I'm asked from time to time what are the prevailing compensation rates for HPM physicians. The follow-up to that question is often, "what are the most common compensation models?"
The most common compensation model for HPM Practitioners is a guaranteed (straight) salary. Guaranteed base salary is straightforward, thus simple to implement. Its greatest value is in its simplicity. But one of the results of straight salary is that often role confusion emerges, because expectations are not clearly articulated, and often misaligned.
We are beginning to see variable (incentive) pay used more frequently than in the past. Base salary with incentive (or what we refer to as a hybrid model) is becoming more common -- where base salary is set, we've found, is critically important to how meaningful are the incentives. Conventional wisdom suggests that at least 20% of compensation should be at risk for the incentives to alter behavior.

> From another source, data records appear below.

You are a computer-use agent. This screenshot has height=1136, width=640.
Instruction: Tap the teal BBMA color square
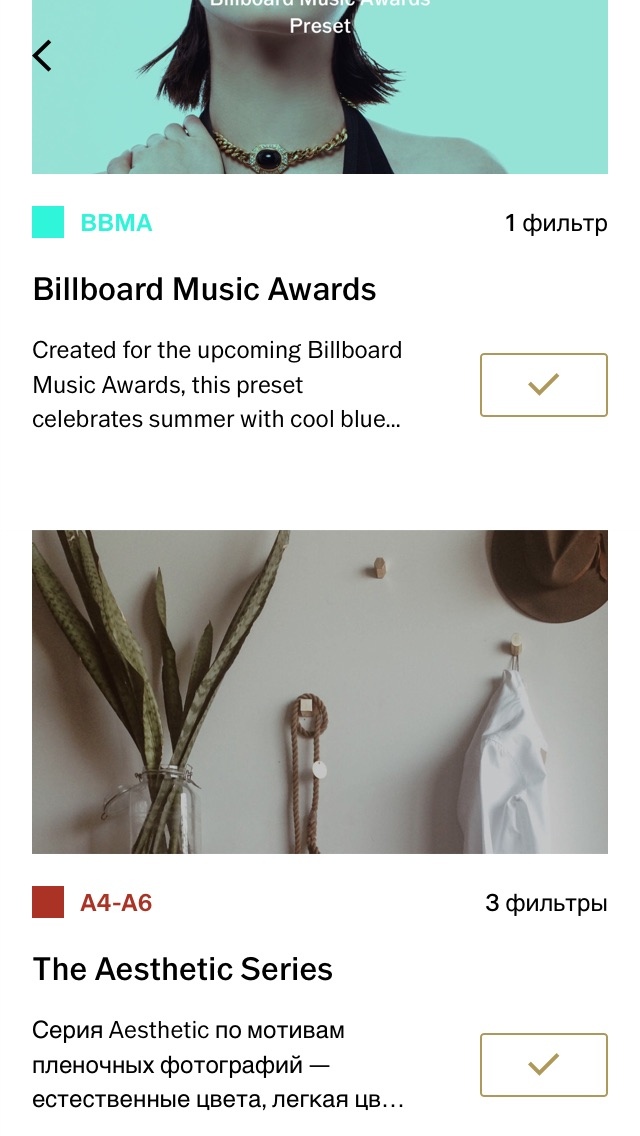48,222
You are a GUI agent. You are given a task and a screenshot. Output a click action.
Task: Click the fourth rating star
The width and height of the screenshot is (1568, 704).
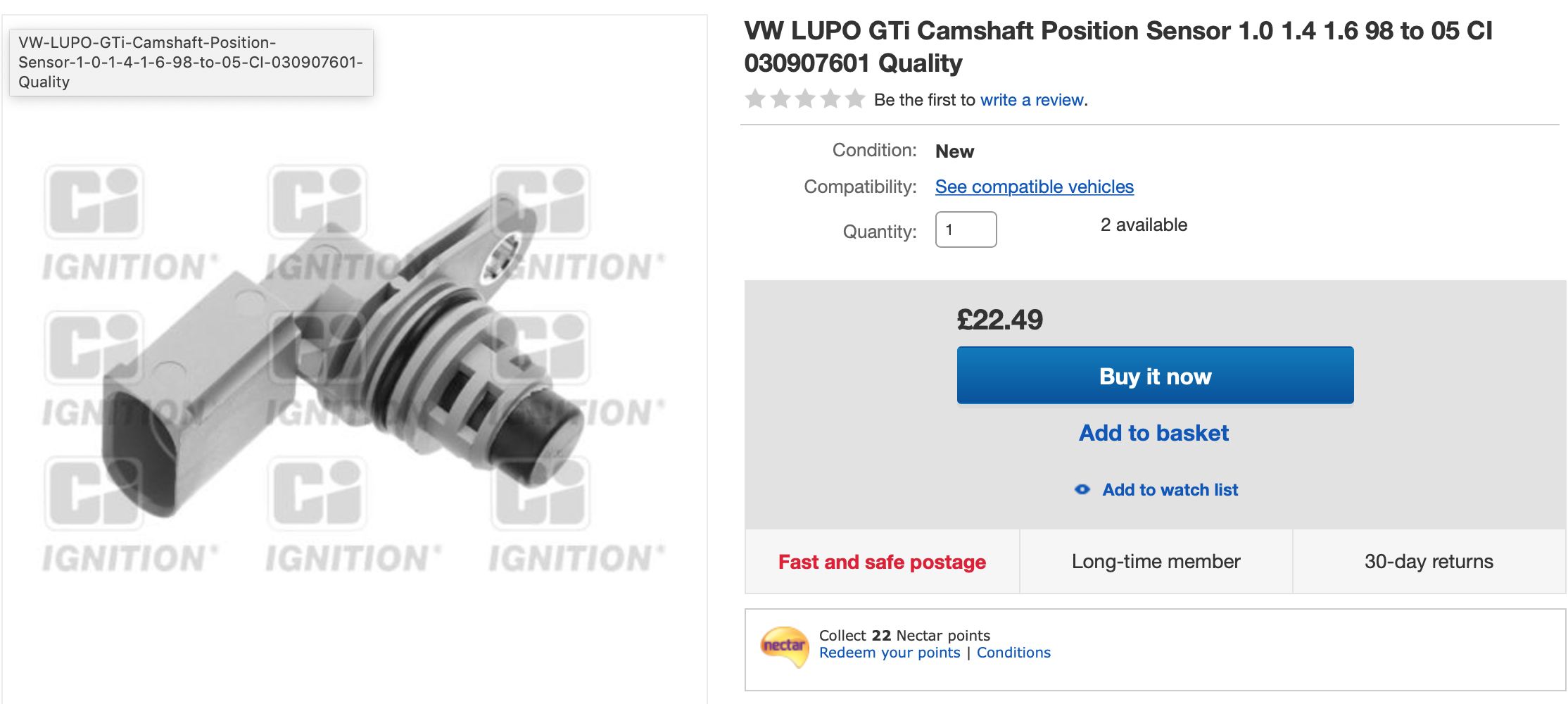click(x=830, y=99)
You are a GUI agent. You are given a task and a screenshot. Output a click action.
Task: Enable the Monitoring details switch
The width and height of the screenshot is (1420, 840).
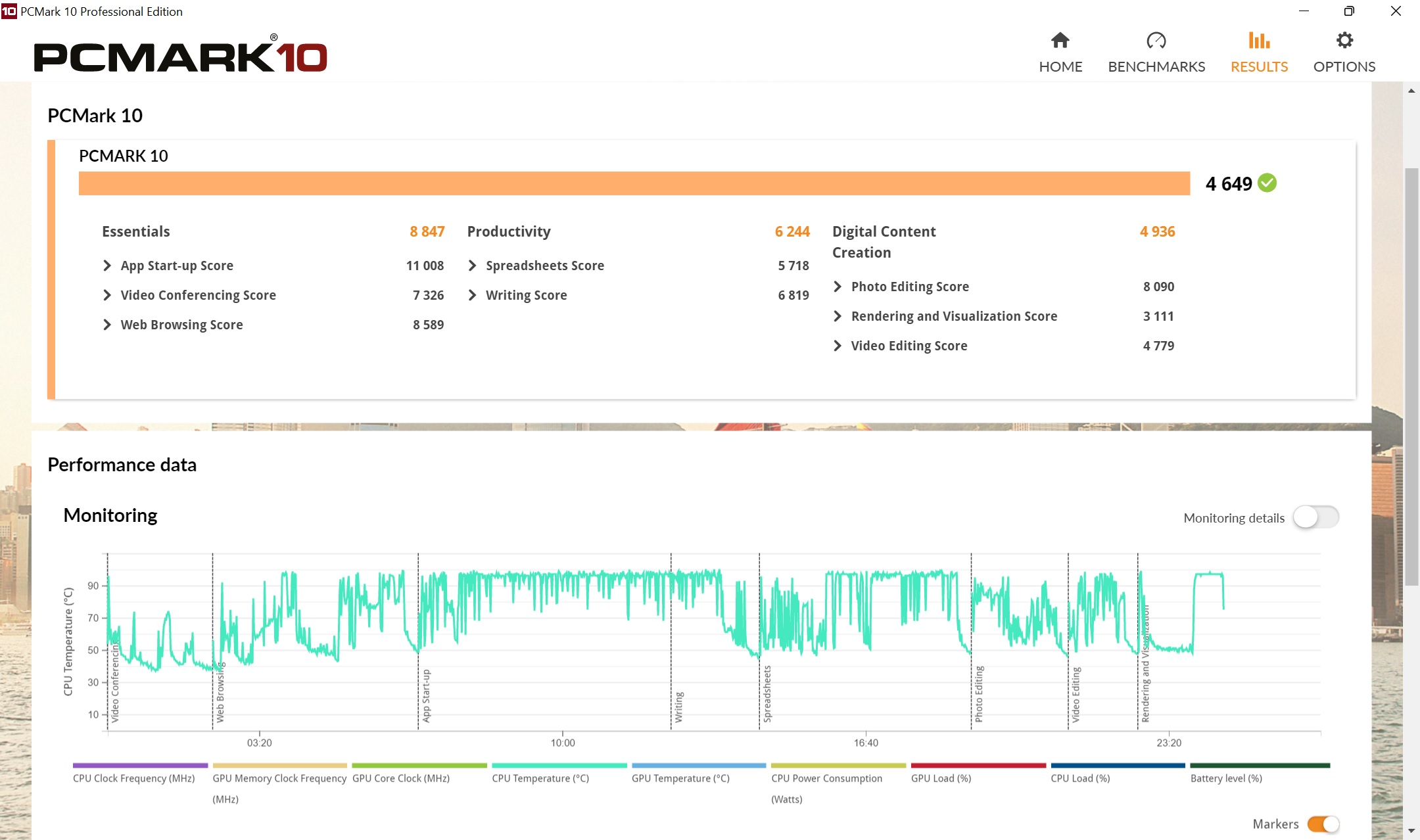(1315, 517)
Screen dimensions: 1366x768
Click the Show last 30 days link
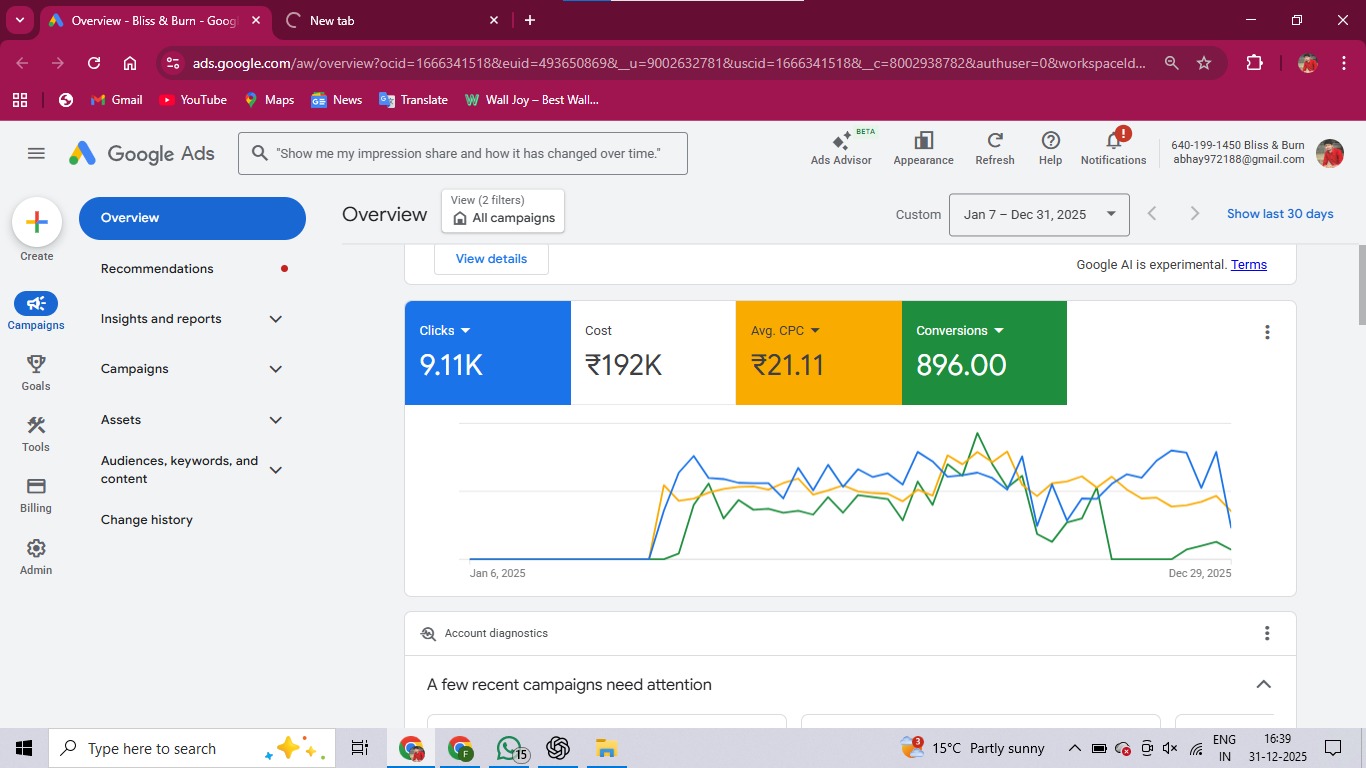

Choosing metrics to be used for incentive pay, however, is a daunting process, and it is why straight salary remains the most common plan today. Yet, choosing metrics is a highly valuable process, and the mere exercise of that process yields substantial benefits. In a compensation plan with incentives, the key stakeholders will sit down and eventually come to an agreement on which metrics are most important, and then quantify those metrics. It is a process we refer to as "valuing physician activity".
Incentive pay is typically based upon a work effort metric (such as RVUs, collected revenue, patient visits/encounters). There are metrics in addition to work effort, although at present their use in HPM compensation plan design is uncommon. I'm familiar with a couple of hospices that require a quality gate be passed through before incentives kick in. I'm familiar with plans in which exceeding certain scores in family satisfaction surveys will trigger a bonus payment. And there are a small but growing number of compensation plans that reward what we refer to as group citizenship -- or activities such as committee participation, or mentorship.
The metrics that are used, in the end, are not as important as the process of valuing physician activity.